Written by Ally Bartels and Robert Rolfsen

Over three days, the landscape changed from white to green to beautiful yellows and oranges of the fall leaves and red sandstone of Utah. The unofficial slogan for this sandy desert was, “Like Mars, but with more atmosphere.” As we stared out at the stars that first night camped at Ken’s Lake outside of Moab, gazing at the Milky Way in our camp chairs, we truly felt like we were on a different planet.

We spent our first few days climbing in the La Sal mountains set within quaking aspen groves and sheer-faced cliffs. Some of the highlights during this time included working toward lead climbing, confronting fear with whipper therapy, bouldering, and shopping for our own food. (Who knew Nutella was so expensive?) Each tent group came together our last night at Ken’s Lake for the first, of hopefully many, potlucks. Dinner consisted of pancakes courtesy of chef Robert and sous chef Steven, homemade pizza topped with arugula, made by Ally and Jake, and penne and bowties made by Nora and Heath. Not surprisingly, the I-Team outdid us all with homemade tortillas and personal taco toppings.
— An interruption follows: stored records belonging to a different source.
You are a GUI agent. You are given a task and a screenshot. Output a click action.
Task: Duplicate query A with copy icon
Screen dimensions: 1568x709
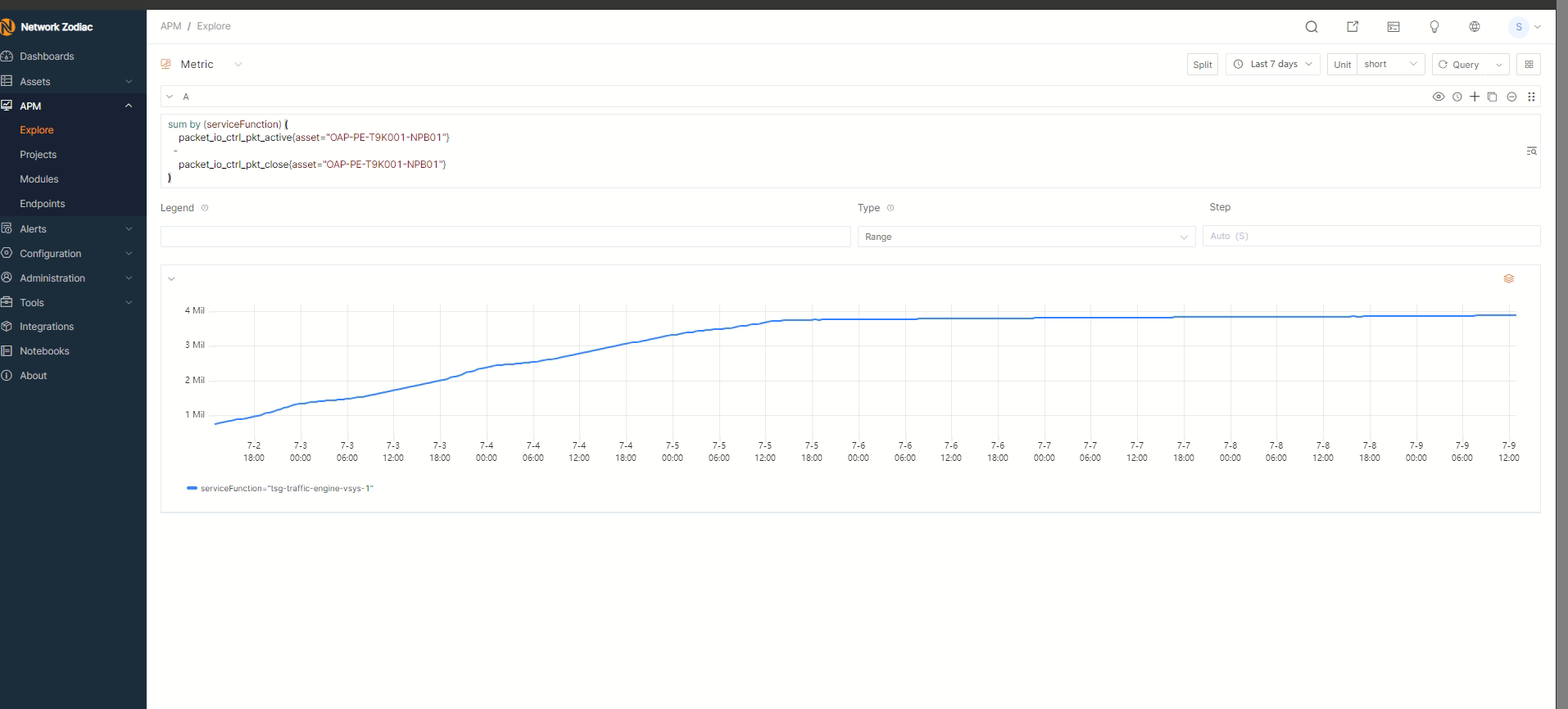click(x=1492, y=97)
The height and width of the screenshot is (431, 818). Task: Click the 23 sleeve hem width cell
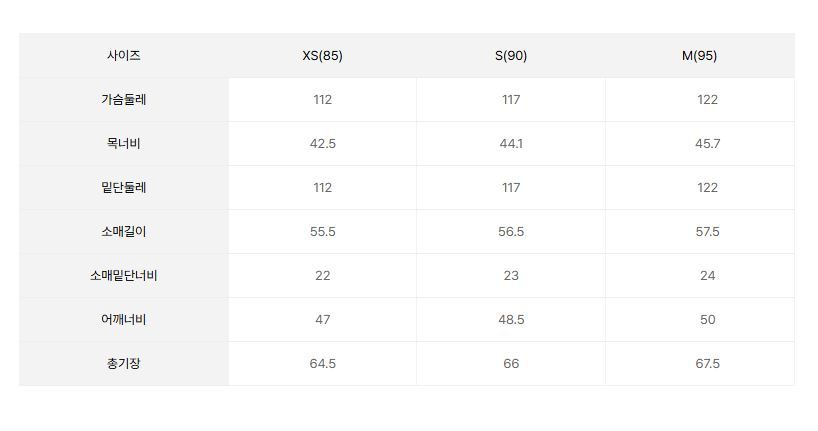511,276
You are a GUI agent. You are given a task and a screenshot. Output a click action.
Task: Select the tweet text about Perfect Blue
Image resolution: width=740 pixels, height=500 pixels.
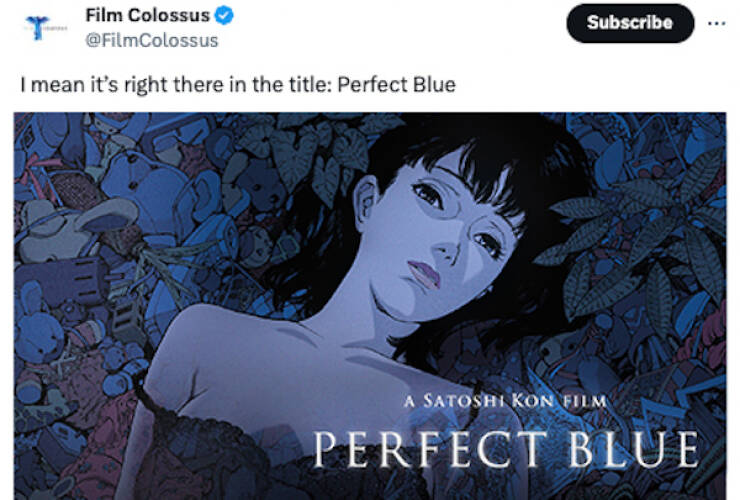[x=238, y=85]
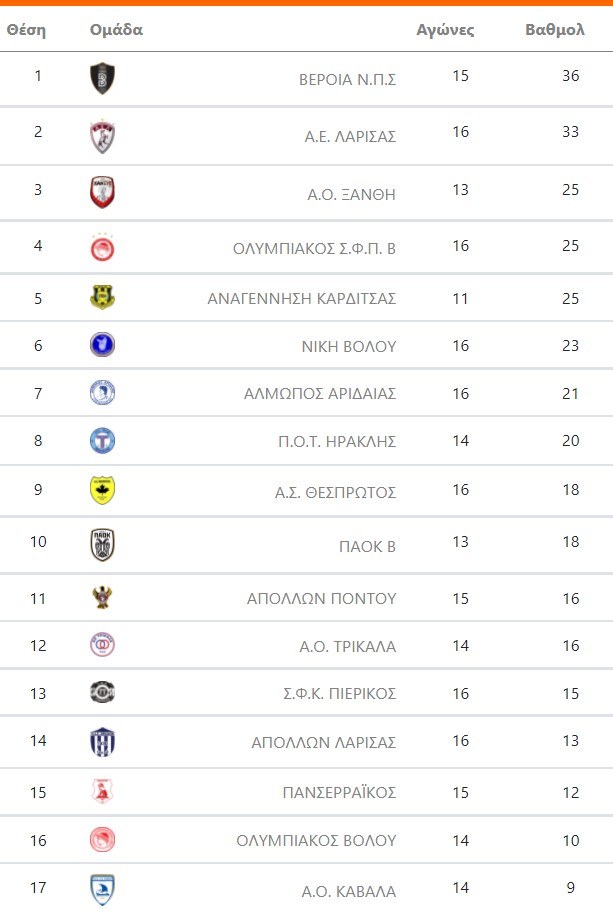Click the Α.Ο. ΞΑΝΘΗ club crest
613x909 pixels.
(x=102, y=192)
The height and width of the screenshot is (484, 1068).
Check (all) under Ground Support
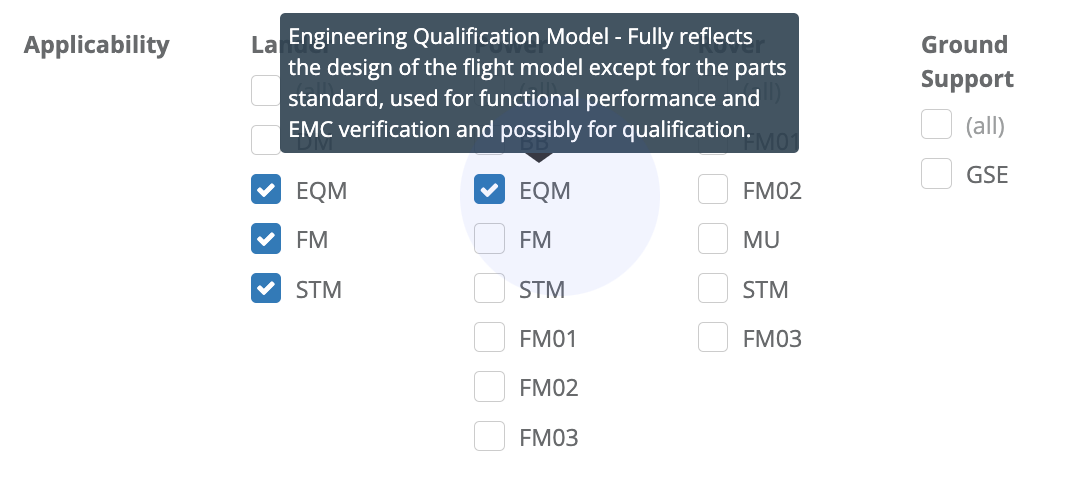click(x=936, y=126)
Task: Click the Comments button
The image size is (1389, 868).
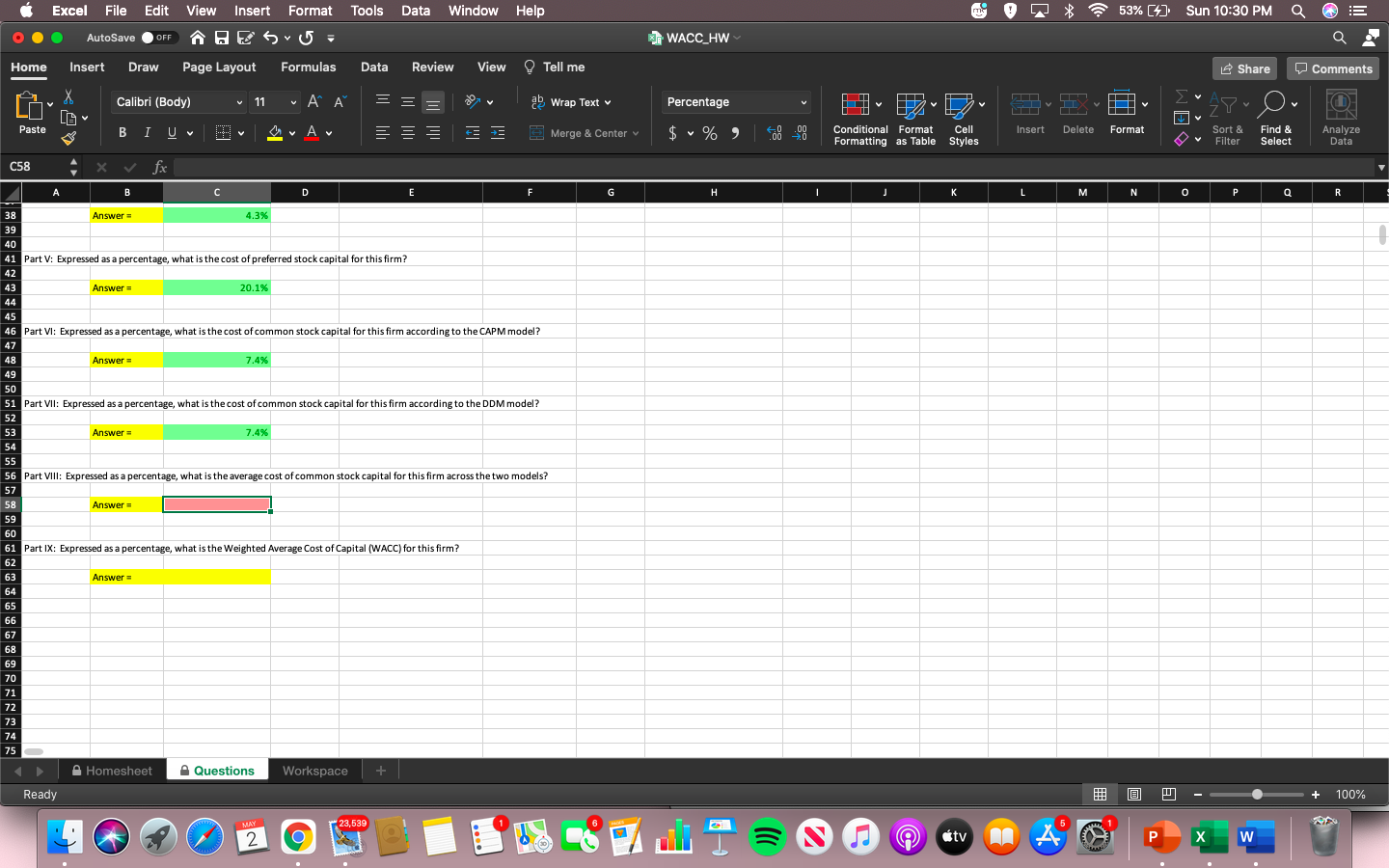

The following day we traveled to Indian Creek, an hour south of Moab. It was here we began to see the international climbing community drawn to this landscape for the perfectly splitter sandstone cracks, simple living, and impeccable desert weather that we hoped to become a part of. We worked to repair and construct the trail up to Donnelly Canyon, one of the more popular crags. We were split into three groups led by the Front Range Climbing Stewards. At the bottom of the trail, Ally, Heath, and Jake constructed a new set of stairs, as the previous ones had completely deteriorated from weather and use. Mid-way up to the cliff, Robert, Eric, and Andrew worked to better define a switchback with an elaborate spiral staircase to minimize erosion. At the top, Ben, Christina, Jedi, Katie, Steven, and Nora led the effort to create a more stable and clearly defined trail at the base of the crag and a gigantic structurally stable retaining wall stretching over 75 square feet.

Over the long days of 6:30 am wake ups, moving heavy rocks in the sun, and trying to get a few pitches in at the end of the day, we ended up accomplishing more than expected. Even though we all come from different climbing experiences and backgrounds, we all came together not just to climb, but to be stewards of an area and a community that has begun to give so much to each of us.